Start of GIVEN DATA

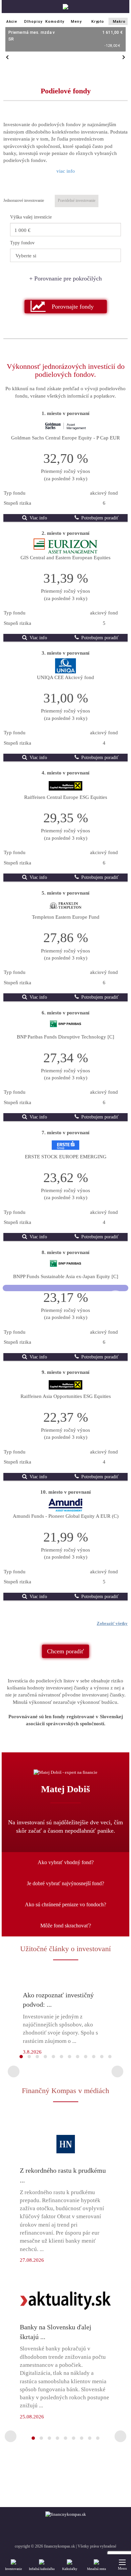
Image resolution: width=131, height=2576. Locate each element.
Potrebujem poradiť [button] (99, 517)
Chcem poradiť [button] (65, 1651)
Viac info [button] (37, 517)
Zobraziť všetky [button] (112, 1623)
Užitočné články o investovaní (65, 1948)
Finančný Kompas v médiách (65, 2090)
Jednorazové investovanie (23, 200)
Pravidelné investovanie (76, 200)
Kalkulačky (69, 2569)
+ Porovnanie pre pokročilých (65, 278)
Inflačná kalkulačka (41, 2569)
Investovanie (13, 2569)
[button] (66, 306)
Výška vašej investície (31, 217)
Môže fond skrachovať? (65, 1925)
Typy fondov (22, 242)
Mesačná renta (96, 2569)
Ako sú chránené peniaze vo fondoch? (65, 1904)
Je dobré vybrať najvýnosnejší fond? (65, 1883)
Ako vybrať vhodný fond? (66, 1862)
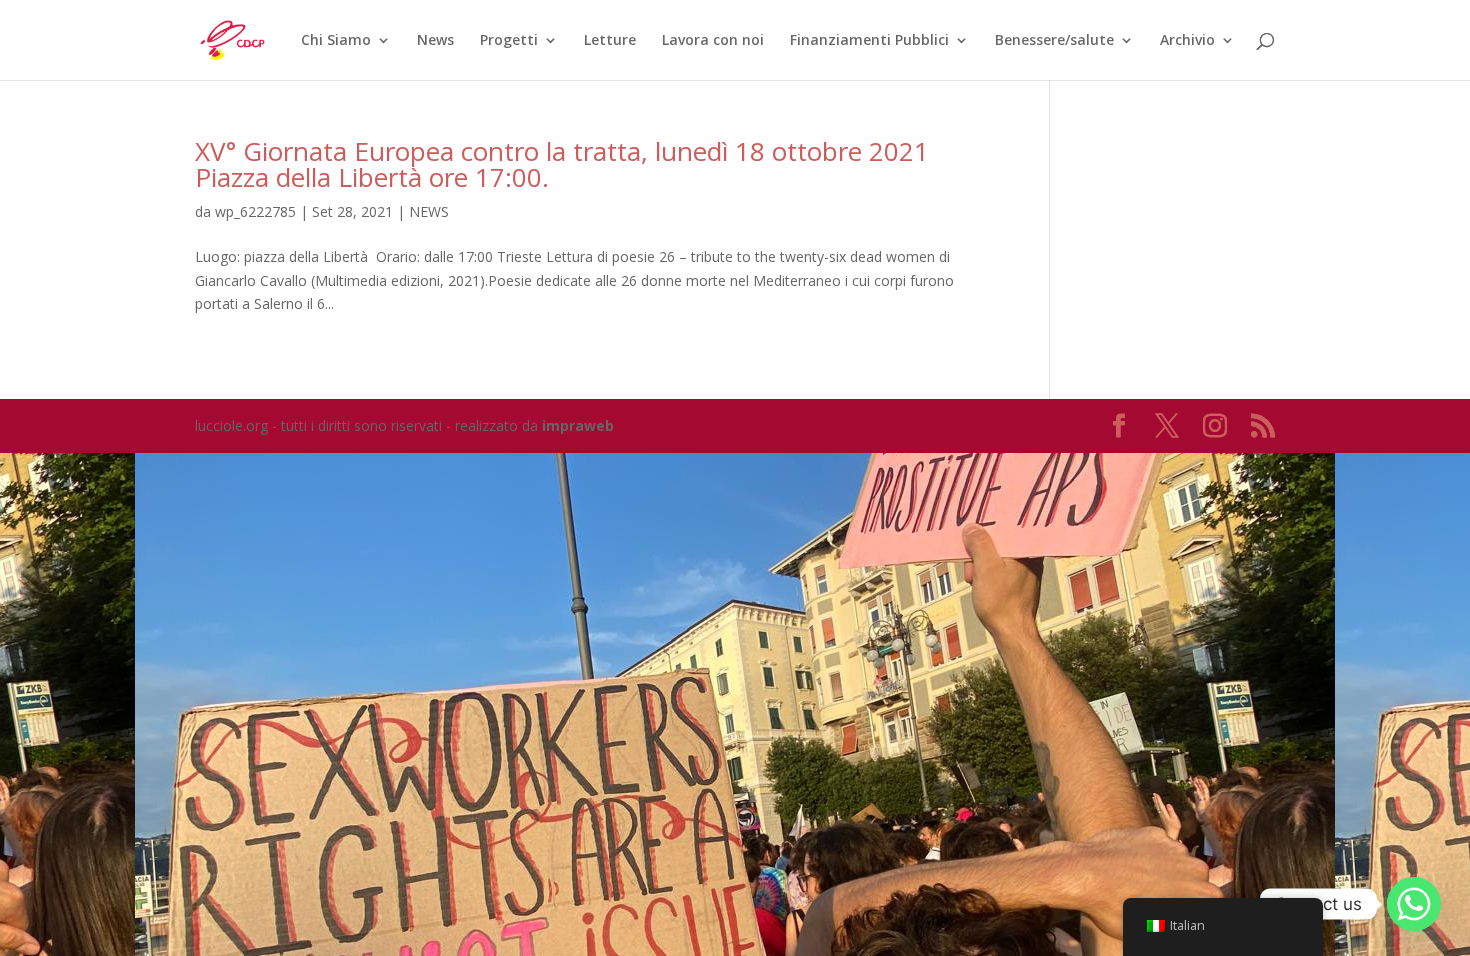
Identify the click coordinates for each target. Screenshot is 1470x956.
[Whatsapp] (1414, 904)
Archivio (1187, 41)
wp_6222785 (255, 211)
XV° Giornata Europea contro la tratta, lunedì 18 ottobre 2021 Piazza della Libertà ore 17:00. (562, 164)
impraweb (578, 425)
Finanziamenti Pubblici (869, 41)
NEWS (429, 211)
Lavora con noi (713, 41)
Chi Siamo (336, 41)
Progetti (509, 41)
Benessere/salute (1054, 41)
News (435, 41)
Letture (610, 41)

End of GIVEN DATA

* YOUR OBJECTIVE *
Starting at the line with "Ako sú chránené" in the entries above, write out every line exactly until the line with "Chi Siamo (336, 41)" has been written. Include no pictures and nothing more.

* RESPONSE FOR THIS EXERCISE *
Ako sú chránené peniaze vo fondoch? (65, 1904)
Je dobré vybrať najvýnosnejší fond? (65, 1883)
Ako vybrať vhodný fond? (66, 1862)
Identify the click coordinates for each target. Screenshot is 1470x956.
[Whatsapp] (1414, 904)
Archivio (1187, 41)
wp_6222785 (255, 211)
XV° Giornata Europea contro la tratta, lunedì 18 ottobre 2021 Piazza della Libertà ore 17:00. (562, 164)
impraweb (578, 425)
Finanziamenti Pubblici (869, 41)
NEWS (429, 211)
Lavora con noi (713, 41)
Chi Siamo (336, 41)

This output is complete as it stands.